Copy out, exactly, the first line of the entries below and every line after it through the one containing "National (141, 191)".

Stored records:
● ● ●

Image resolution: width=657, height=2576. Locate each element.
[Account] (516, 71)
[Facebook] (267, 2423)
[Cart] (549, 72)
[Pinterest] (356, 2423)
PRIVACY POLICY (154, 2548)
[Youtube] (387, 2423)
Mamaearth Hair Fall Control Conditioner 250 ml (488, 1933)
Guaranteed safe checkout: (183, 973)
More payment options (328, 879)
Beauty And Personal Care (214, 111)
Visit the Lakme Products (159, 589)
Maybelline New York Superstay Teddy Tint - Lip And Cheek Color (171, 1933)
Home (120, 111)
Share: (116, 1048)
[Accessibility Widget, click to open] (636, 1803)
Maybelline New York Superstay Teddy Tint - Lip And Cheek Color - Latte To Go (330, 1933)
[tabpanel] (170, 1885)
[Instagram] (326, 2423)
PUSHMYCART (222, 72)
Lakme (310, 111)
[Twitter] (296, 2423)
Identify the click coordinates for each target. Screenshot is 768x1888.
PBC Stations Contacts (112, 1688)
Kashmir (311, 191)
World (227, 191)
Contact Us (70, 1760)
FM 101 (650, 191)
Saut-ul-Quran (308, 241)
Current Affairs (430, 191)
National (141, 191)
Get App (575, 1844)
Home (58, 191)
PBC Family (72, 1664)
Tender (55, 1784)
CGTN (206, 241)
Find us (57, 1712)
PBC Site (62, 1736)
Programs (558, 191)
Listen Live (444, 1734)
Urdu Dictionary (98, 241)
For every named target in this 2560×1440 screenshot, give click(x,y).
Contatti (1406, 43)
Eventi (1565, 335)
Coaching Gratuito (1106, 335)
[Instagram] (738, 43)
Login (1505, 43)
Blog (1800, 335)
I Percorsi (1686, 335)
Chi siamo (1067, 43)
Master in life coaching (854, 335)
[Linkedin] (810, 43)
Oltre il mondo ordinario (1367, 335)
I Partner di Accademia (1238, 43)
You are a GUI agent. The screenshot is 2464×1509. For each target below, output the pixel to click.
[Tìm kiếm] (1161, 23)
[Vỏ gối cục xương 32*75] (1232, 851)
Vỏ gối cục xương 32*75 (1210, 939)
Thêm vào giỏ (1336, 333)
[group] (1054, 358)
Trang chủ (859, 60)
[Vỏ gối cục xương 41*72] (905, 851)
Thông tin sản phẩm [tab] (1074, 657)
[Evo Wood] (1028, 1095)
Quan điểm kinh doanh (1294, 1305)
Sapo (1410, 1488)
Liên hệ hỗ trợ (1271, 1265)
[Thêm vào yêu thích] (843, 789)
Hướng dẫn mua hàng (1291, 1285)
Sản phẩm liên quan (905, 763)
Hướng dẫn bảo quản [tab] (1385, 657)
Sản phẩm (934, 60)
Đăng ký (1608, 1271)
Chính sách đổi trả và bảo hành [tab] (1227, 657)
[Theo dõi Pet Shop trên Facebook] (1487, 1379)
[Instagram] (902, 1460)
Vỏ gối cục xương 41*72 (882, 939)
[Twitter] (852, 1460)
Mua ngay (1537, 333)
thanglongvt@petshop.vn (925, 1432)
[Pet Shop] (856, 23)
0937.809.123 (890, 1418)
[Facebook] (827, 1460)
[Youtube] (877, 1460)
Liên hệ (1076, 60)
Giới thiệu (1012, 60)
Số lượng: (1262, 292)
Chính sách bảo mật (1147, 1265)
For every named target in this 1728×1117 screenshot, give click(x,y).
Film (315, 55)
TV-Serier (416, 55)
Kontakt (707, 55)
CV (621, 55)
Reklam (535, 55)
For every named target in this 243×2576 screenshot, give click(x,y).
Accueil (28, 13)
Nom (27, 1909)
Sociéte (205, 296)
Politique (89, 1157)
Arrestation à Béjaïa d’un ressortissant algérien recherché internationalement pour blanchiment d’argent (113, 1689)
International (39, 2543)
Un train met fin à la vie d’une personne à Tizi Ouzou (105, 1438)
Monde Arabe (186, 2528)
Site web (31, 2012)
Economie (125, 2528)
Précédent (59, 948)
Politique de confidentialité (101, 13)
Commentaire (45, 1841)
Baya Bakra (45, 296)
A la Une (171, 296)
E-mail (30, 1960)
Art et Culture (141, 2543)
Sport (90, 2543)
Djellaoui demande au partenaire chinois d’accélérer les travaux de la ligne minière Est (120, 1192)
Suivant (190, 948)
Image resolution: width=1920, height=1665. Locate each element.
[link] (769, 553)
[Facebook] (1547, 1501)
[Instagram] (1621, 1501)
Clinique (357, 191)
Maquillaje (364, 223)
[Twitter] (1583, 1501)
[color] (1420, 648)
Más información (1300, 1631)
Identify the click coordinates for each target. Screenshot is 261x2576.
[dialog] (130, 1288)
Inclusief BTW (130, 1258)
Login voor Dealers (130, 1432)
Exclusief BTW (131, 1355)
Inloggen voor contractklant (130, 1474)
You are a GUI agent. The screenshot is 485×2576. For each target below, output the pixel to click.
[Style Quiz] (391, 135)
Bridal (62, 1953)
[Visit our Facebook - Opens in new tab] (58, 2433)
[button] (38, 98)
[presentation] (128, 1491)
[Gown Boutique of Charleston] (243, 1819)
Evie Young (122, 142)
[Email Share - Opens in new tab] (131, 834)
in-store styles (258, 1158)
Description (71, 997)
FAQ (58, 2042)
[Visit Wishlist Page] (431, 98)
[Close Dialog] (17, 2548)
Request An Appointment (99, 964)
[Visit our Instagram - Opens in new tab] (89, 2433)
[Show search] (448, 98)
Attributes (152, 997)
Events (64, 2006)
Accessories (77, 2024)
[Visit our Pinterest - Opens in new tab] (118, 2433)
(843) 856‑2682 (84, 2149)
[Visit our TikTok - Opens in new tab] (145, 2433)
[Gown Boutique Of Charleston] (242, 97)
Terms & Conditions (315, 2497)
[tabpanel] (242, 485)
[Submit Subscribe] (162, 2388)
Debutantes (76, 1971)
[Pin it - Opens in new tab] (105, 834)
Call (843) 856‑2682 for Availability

● ● ●

Answer for this exercise:
Image resolution: width=657, height=2576. Locate each element.
[Account] (516, 71)
[Facebook] (267, 2423)
[Cart] (549, 72)
[Pinterest] (356, 2423)
PRIVACY POLICY (154, 2548)
[Youtube] (387, 2423)
Mamaearth Hair Fall Control Conditioner 250 ml (488, 1933)
Guaranteed safe checkout: (183, 973)
More payment options (328, 879)
Beauty And Personal Care (214, 111)
Visit the Lakme Products (159, 589)
Maybelline New York Superstay Teddy Tint - Lip And Cheek Color (171, 1933)
Home (120, 111)
Share: (116, 1048)
[Accessibility Widget, click to open] (636, 1803)
Maybelline New York Superstay Teddy Tint - Lip And Cheek Color - Latte To Go (330, 1933)
[tabpanel] (170, 1885)
[Instagram] (326, 2423)
PUSHMYCART (222, 72)
Lakme (310, 111)
[Twitter] (296, 2423)
Identify the click coordinates for each target. Screenshot is 768x1888.
PBC Stations Contacts (112, 1688)
Kashmir (311, 191)
World (227, 191)
Contact Us (70, 1760)
FM 101 (650, 191)
Saut-ul-Quran (308, 241)
Current Affairs (430, 191)
National (141, 191)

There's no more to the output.